My attempts to rewrite the damn thing were feeble at best. I pretty much bombed the class from there on out. My professor tried to be understanding; it was completely outside of our control, sort of like a natural disaster – a tornado had hit my hard drive, destroying everything in its path, including the only draft of my novel. No, I had never even bothered to print it.
But I think he and I both knew the unspoken issue that kept me from a better grade.
I didn’t want to rewrite it.
Oh, I cried and bit off all my finger nails over whether I would earn the credit for the class and graduate on time.
But secretly, I was relieved.
Secretly, I had hated all sixty pages.
Even though my prof had diligently met with me and talked me through the process of writing fiction and the importance of story arch and character development and setting and the whole shebang, my nugget of an idea about the story and every word I wrote slowly soured in my mind and began to feel wrong all wrong what the hell am I doing this sucks its all completely WRONG, as though my vision for the story was a piece of fruit that rotted away over the course of the semester. Possibly, my demon laptop sensed how terrible this was and mercifully decided to execute it so that I wouldn’t have to.
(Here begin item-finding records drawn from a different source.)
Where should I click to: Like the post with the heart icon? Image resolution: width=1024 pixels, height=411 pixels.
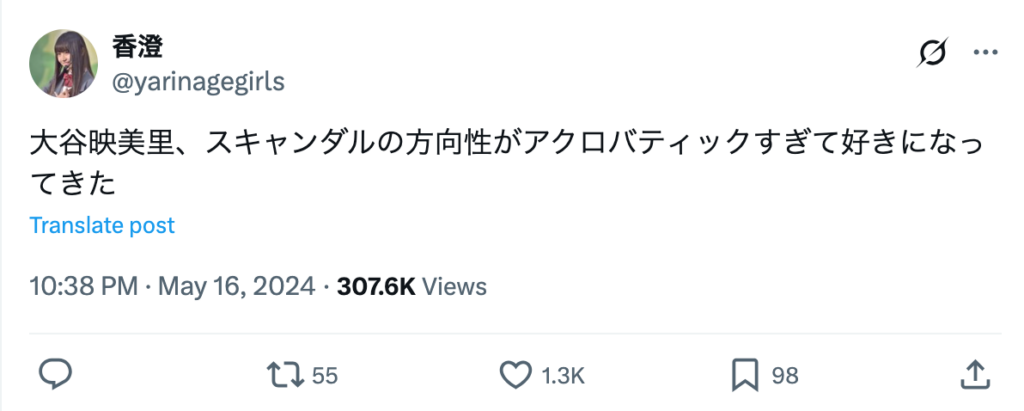click(x=515, y=375)
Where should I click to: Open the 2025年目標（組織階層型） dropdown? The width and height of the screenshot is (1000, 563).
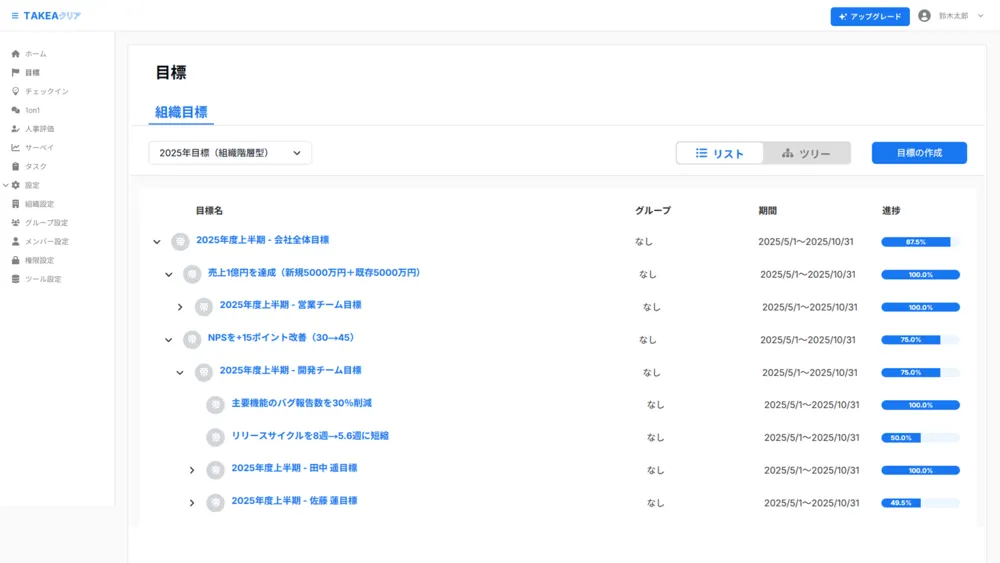(230, 153)
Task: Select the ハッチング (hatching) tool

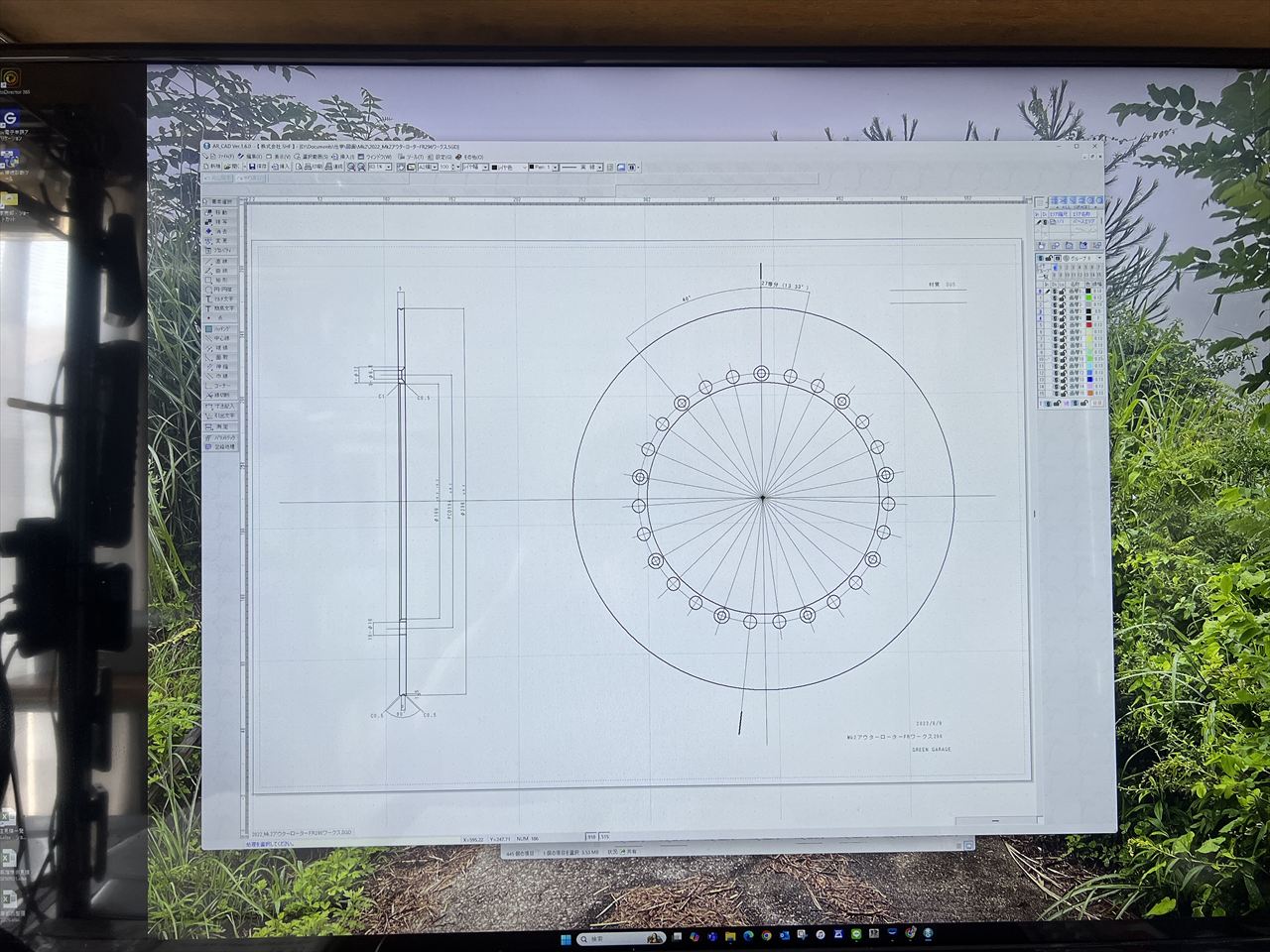Action: 220,328
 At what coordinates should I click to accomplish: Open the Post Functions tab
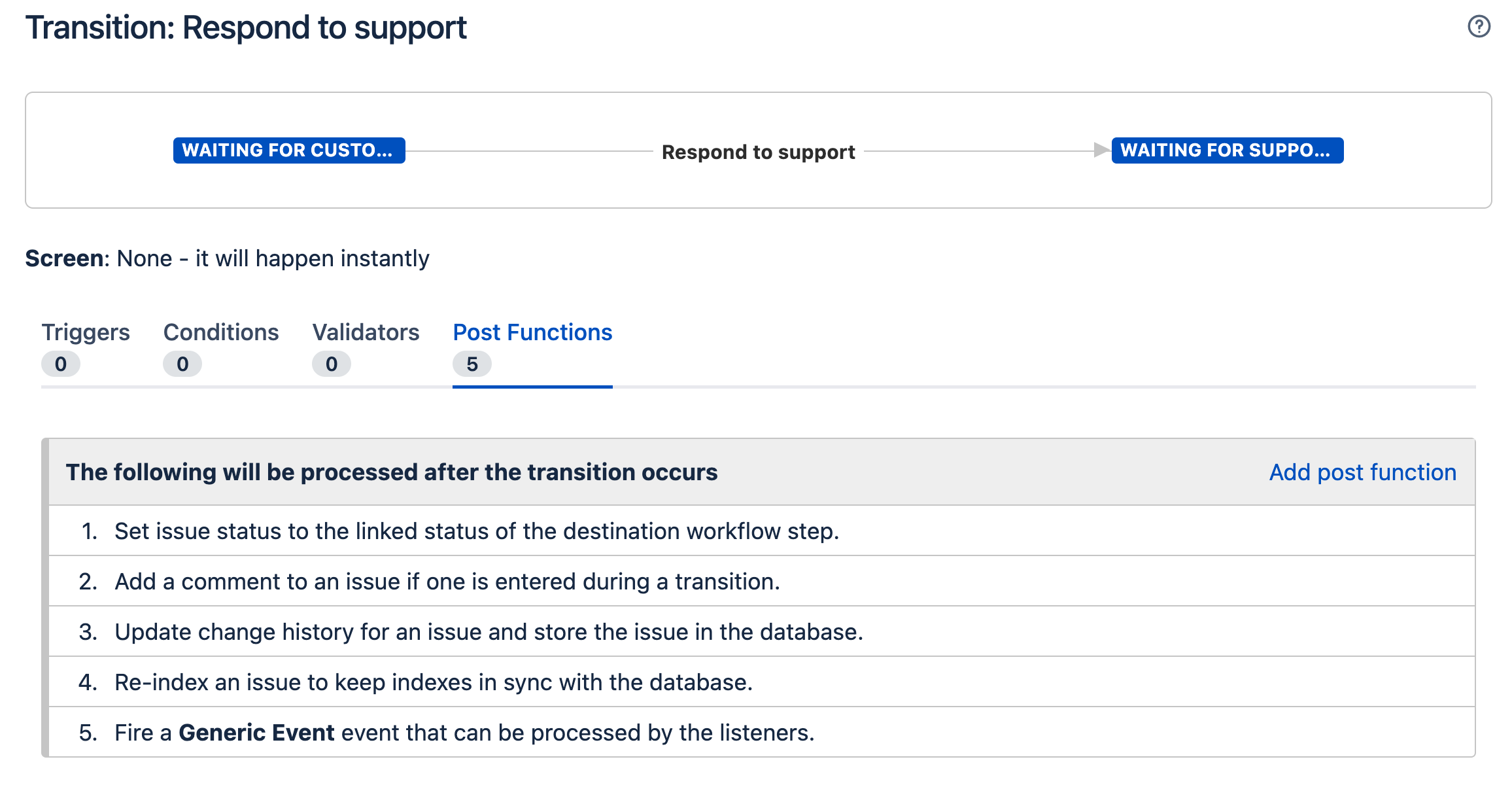pyautogui.click(x=532, y=332)
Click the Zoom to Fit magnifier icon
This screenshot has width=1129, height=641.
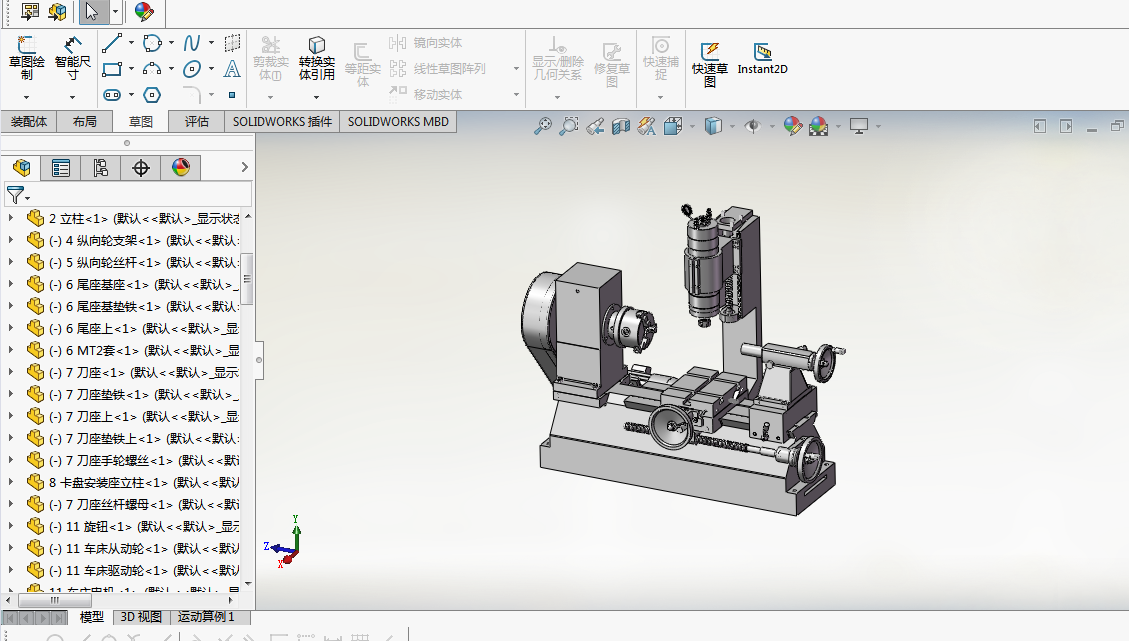coord(543,126)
I rewrote the bits and pieces I remembered, and I still have that on an external hard-drive. Sometimes when I am looking for another stored file, I wander into that folder and take a peek, wondering if this rotting piece of fiction has fermented into something fabulous, like a good bottle of Merlot. But no, still terrible awful no good very bad fiction. The kind that I hope no one ever finds in the event of my death.
So why do I keep it?
Maybe to remind myself :
Once upon a time, I did manage to spend a semester writing fiction.
Be humble. Failure is just as important as success.
Be vulnerable. My real failure was in my unwillingness to let myself be vulnerable enough to write even the crappiest first draft of a manuscript. I became afraid of my own ideas, of the clumsiness of learning to write fiction.
Buy an external hard drive. And don’t forget to “⌘ + S”.
I don’t know that I’ll ever be a fiction writer. I still wonder if I have the imagination for it, or the patience, or the vulnerability. But I write this as an admission of my fear. Maybe someday I won’t be afraid of fiction anymore.
So tell me : what are you afraid of?